#### Aim of the exercise:
Could you rewrite every line of the entries below as a numbered list, skipping blank lines and leaving out the pictures?

#### Provided data:
= = = = = = =
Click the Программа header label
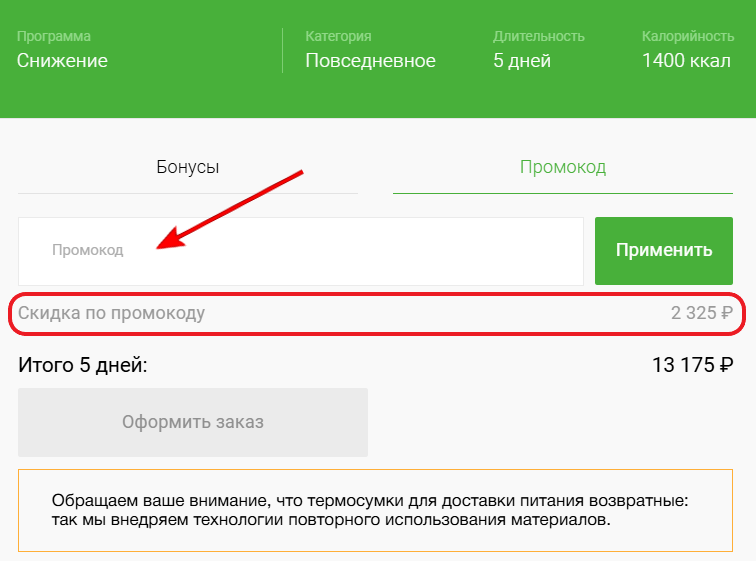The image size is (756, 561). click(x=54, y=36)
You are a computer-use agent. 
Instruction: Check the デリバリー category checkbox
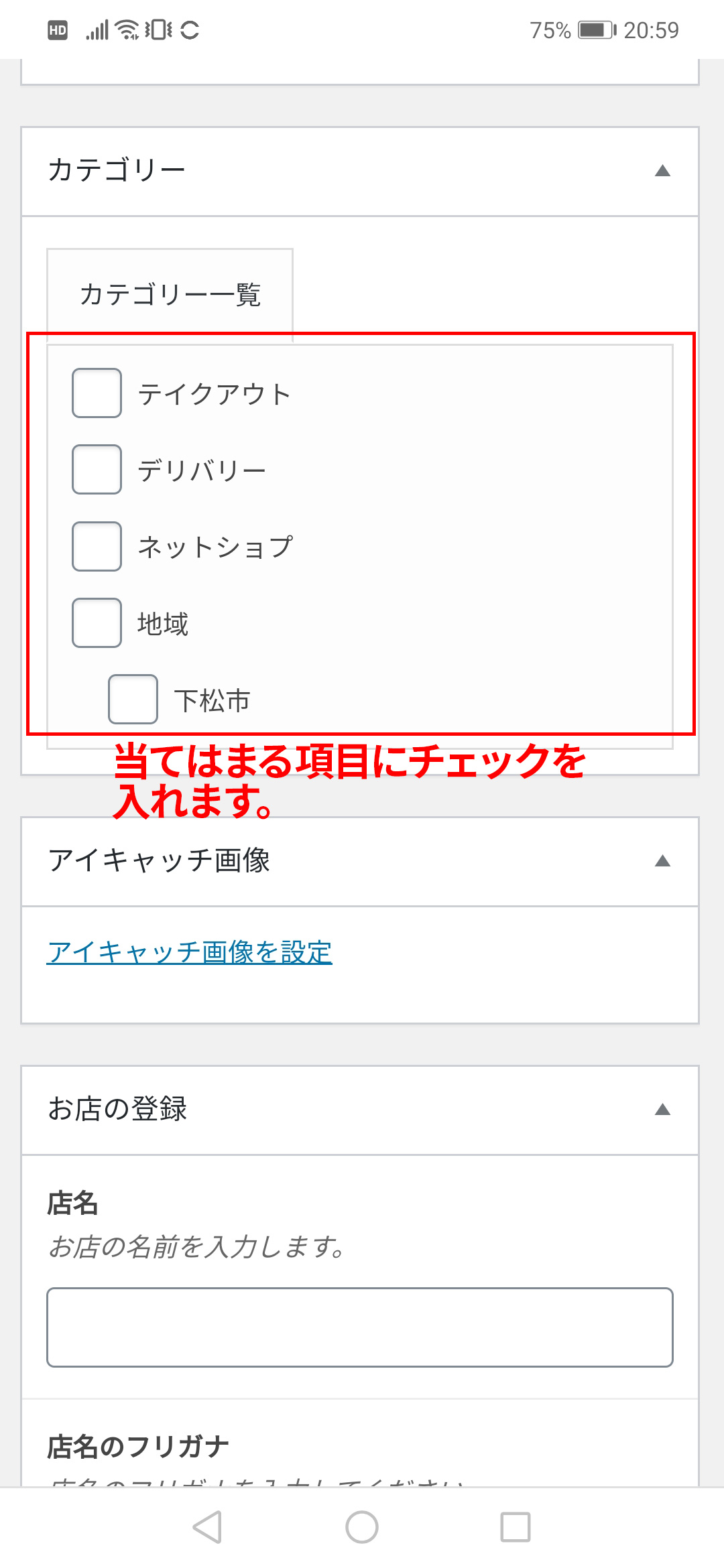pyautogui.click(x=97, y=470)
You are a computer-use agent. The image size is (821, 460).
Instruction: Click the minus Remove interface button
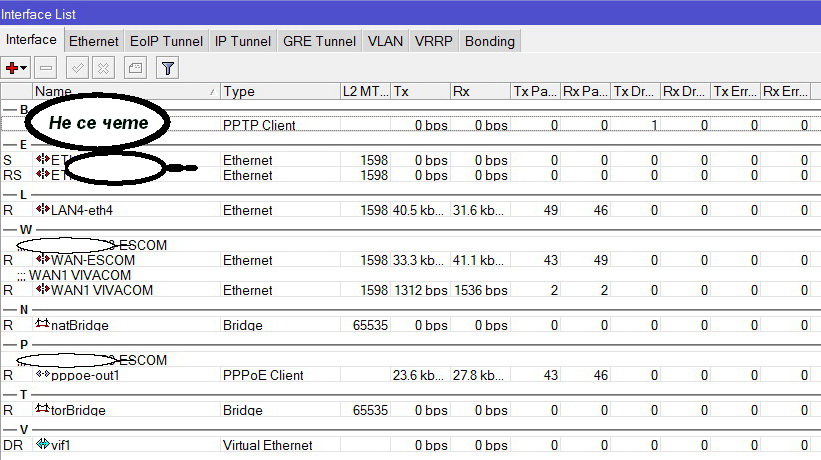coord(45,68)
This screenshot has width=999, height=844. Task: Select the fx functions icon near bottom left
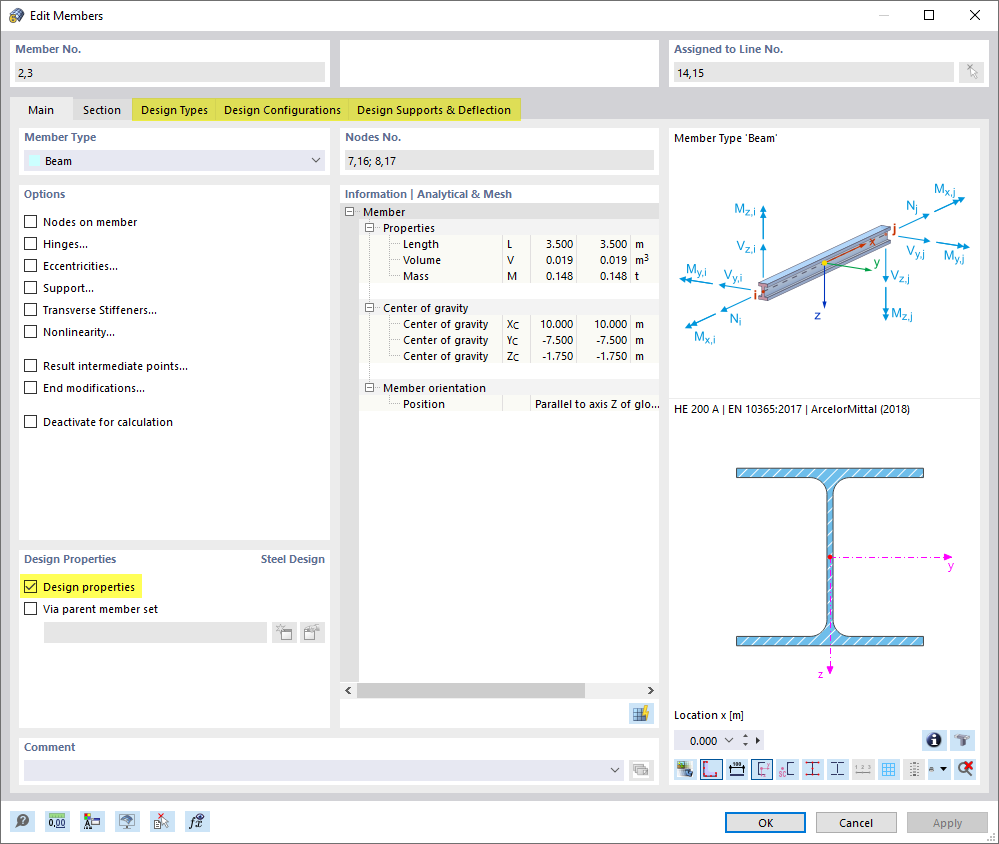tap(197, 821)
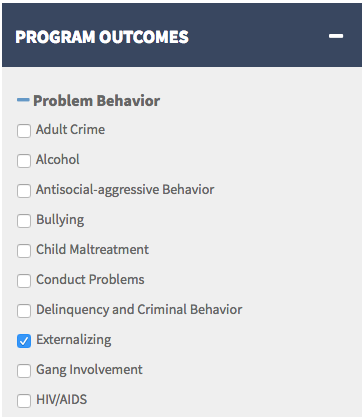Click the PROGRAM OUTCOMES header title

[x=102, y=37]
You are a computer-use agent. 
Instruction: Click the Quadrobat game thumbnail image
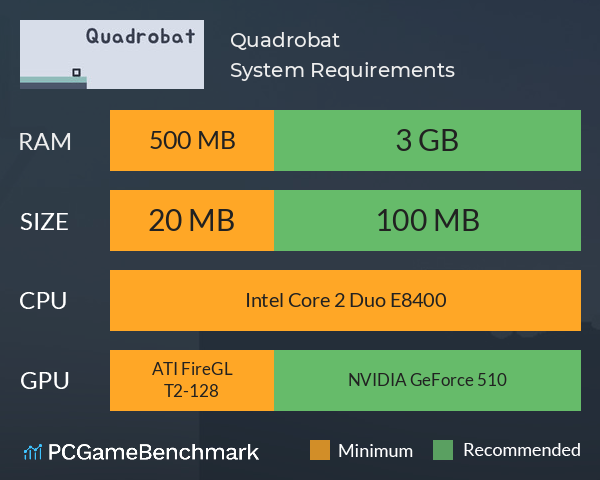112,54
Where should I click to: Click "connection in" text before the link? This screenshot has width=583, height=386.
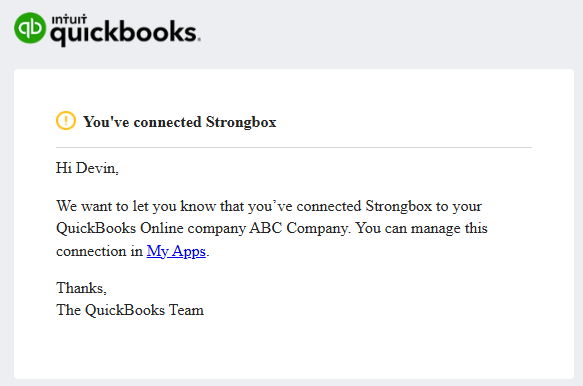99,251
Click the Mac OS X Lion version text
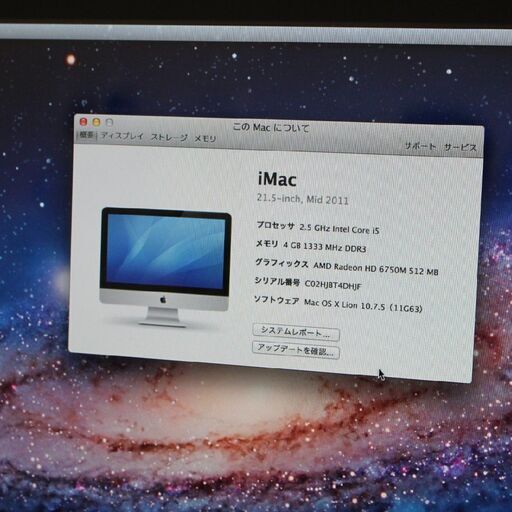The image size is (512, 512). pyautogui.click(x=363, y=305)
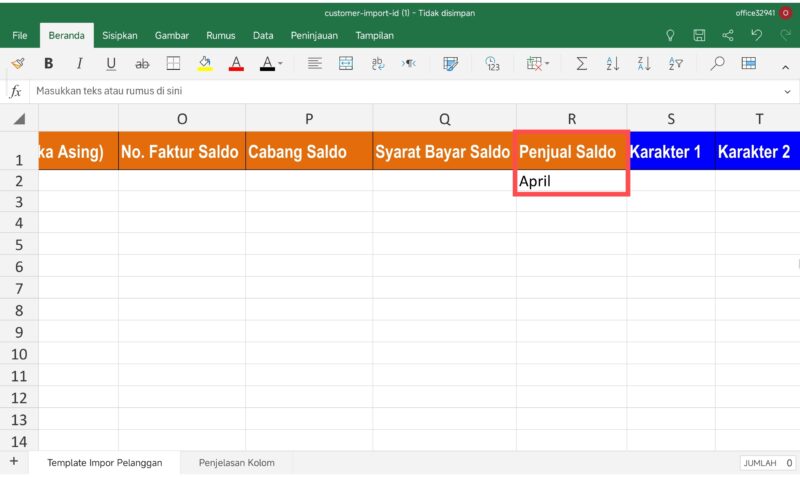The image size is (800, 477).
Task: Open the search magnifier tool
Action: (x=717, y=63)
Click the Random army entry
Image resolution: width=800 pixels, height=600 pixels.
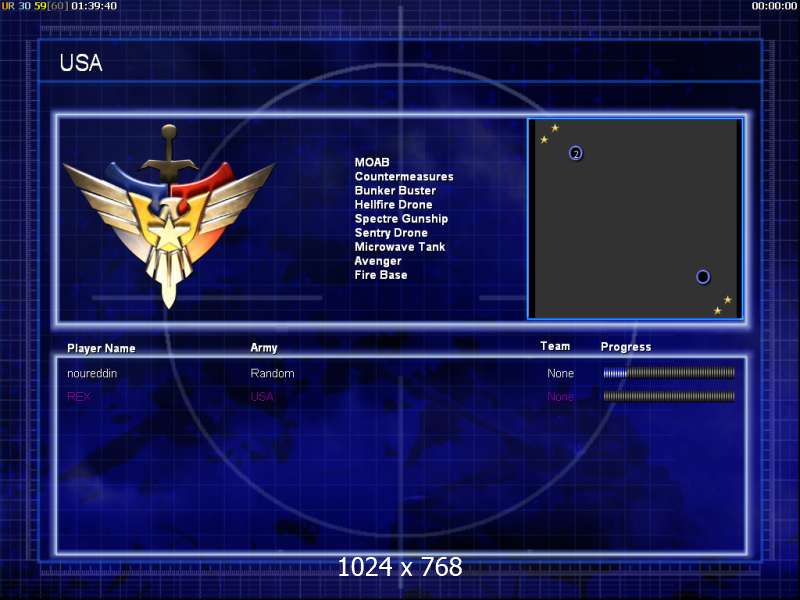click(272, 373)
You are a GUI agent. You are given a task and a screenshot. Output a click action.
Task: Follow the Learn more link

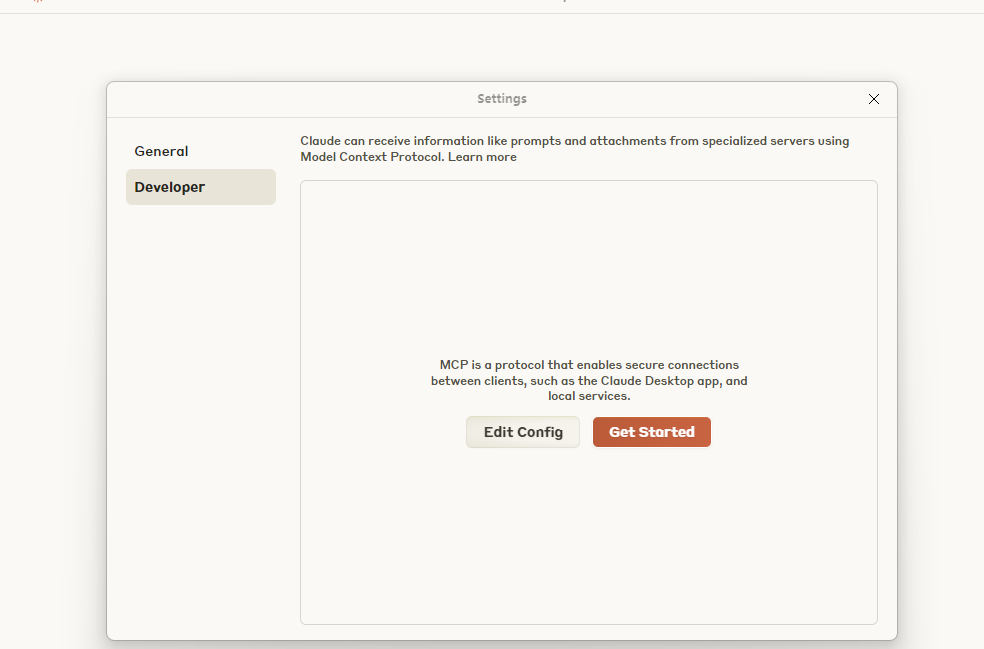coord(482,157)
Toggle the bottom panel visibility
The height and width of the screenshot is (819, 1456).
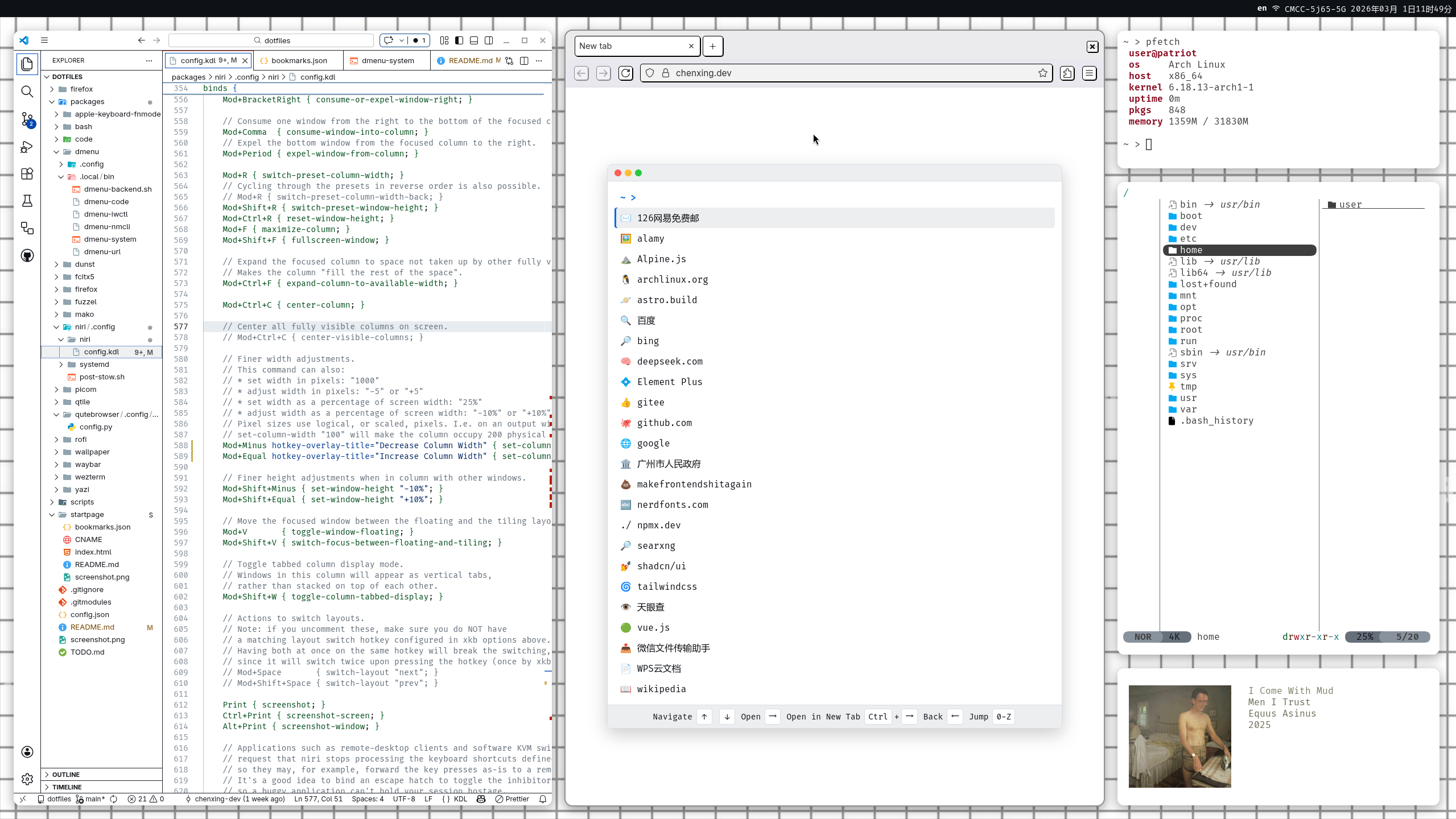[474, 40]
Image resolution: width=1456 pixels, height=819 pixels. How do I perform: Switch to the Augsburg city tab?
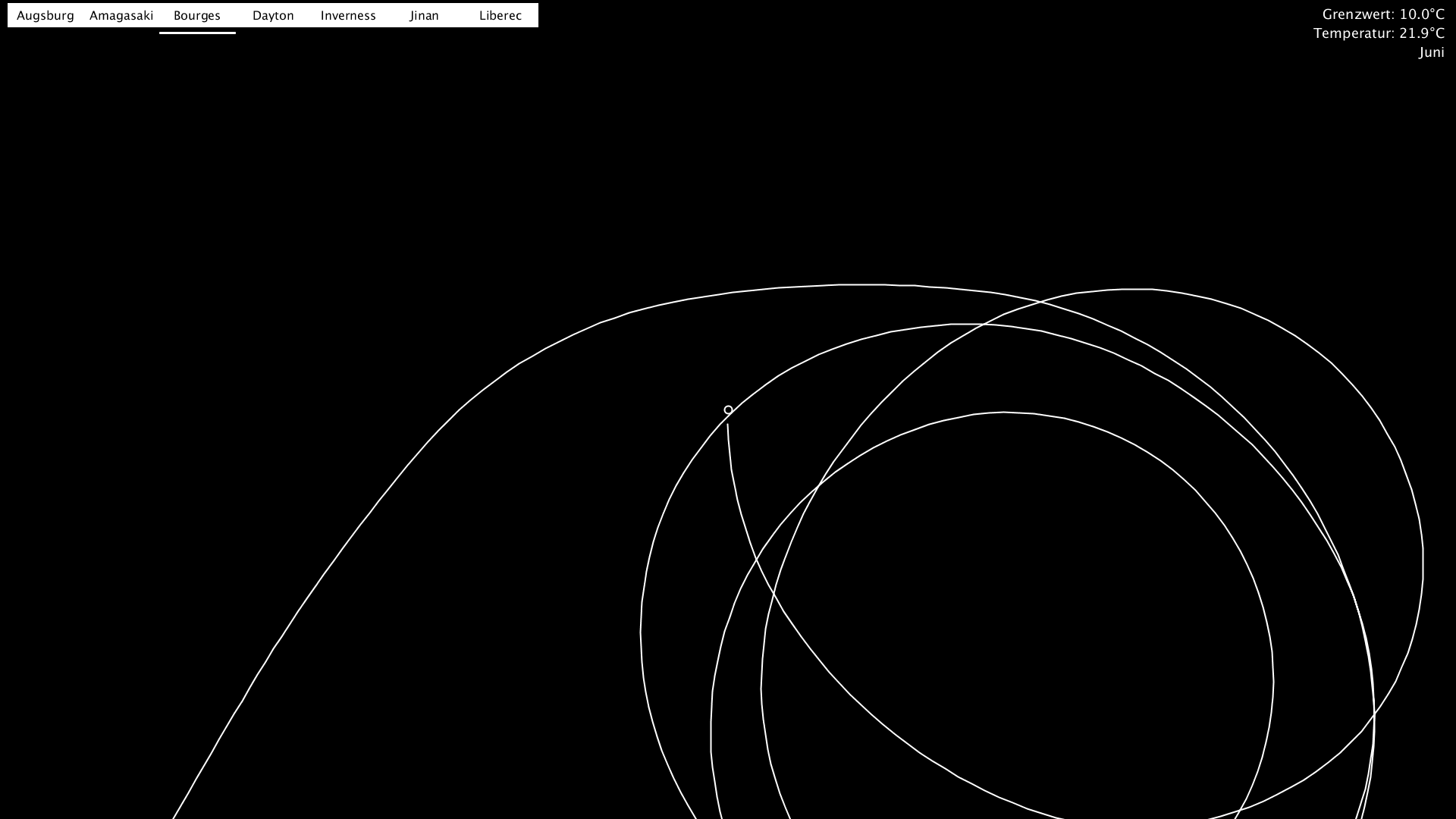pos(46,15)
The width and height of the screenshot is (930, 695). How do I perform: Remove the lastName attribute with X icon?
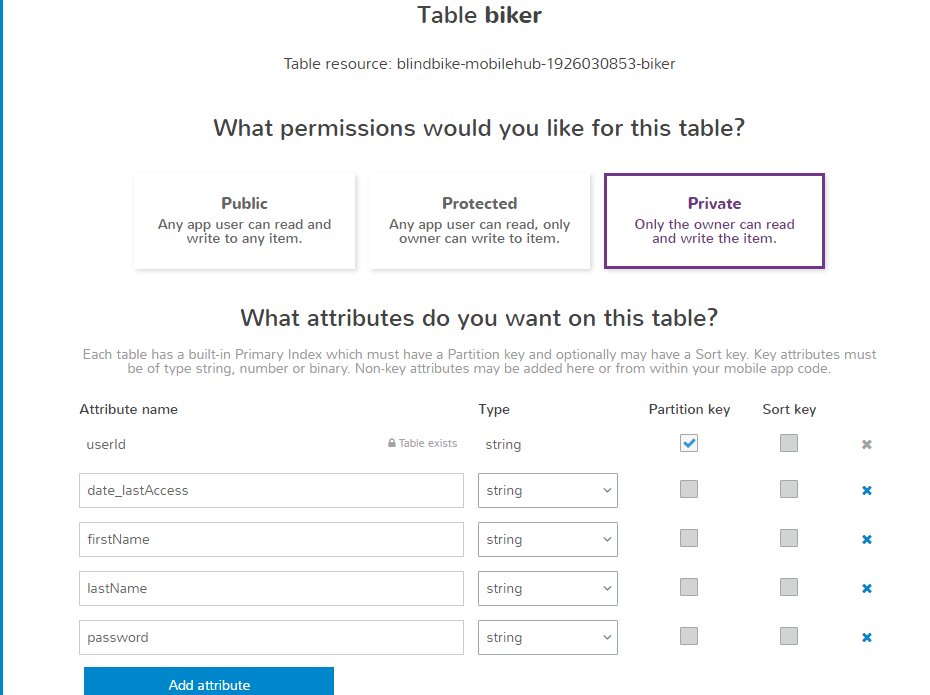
= = = = = = =
#### Exercise solution:
1. Click the Программа header label
2. The image size is (756, 561). click(x=54, y=36)
3. You are a computer-use agent. 
4. Instruction: Check the デリバリー category checkbox
5. pyautogui.click(x=97, y=470)
6. You are a computer-use agent. The image size is (821, 460).
7. Instruction: Click the minus Remove interface button
8. coord(45,68)
9. This screenshot has width=999, height=844. Task: Select the fx functions icon near bottom left
10. tap(197, 821)
11. Click the PROGRAM OUTCOMES header title
12. [x=102, y=37]
13. You are a computer-use agent. 
14. Instruction: Click the Quadrobat game thumbnail image
15. 112,54
16. Where should I click to: Click "connection in" text before the link? This screenshot has width=583, height=386.
17. 99,251
18. Click the Mac OS X Lion version text
19. The image size is (512, 512). pyautogui.click(x=363, y=305)
20. The image size is (800, 477).
21. Task: Open the search magnifier tool
22. Action: (x=717, y=63)
23. Click the Random army entry
24. Image resolution: width=800 pixels, height=600 pixels.
25. click(272, 373)
26. You are a GUI agent. You are given a task and a screenshot. Output a click action.
27. Task: Follow the Learn more link
28. coord(482,157)
29. Toggle the bottom panel visibility
30. The height and width of the screenshot is (819, 1456).
31. [474, 40]
32. Image resolution: width=1456 pixels, height=819 pixels. How do I perform: Switch to the Augsburg city tab?
33. pos(46,15)
34. The width and height of the screenshot is (930, 695). How do I perform: Remove the lastName attribute with X icon?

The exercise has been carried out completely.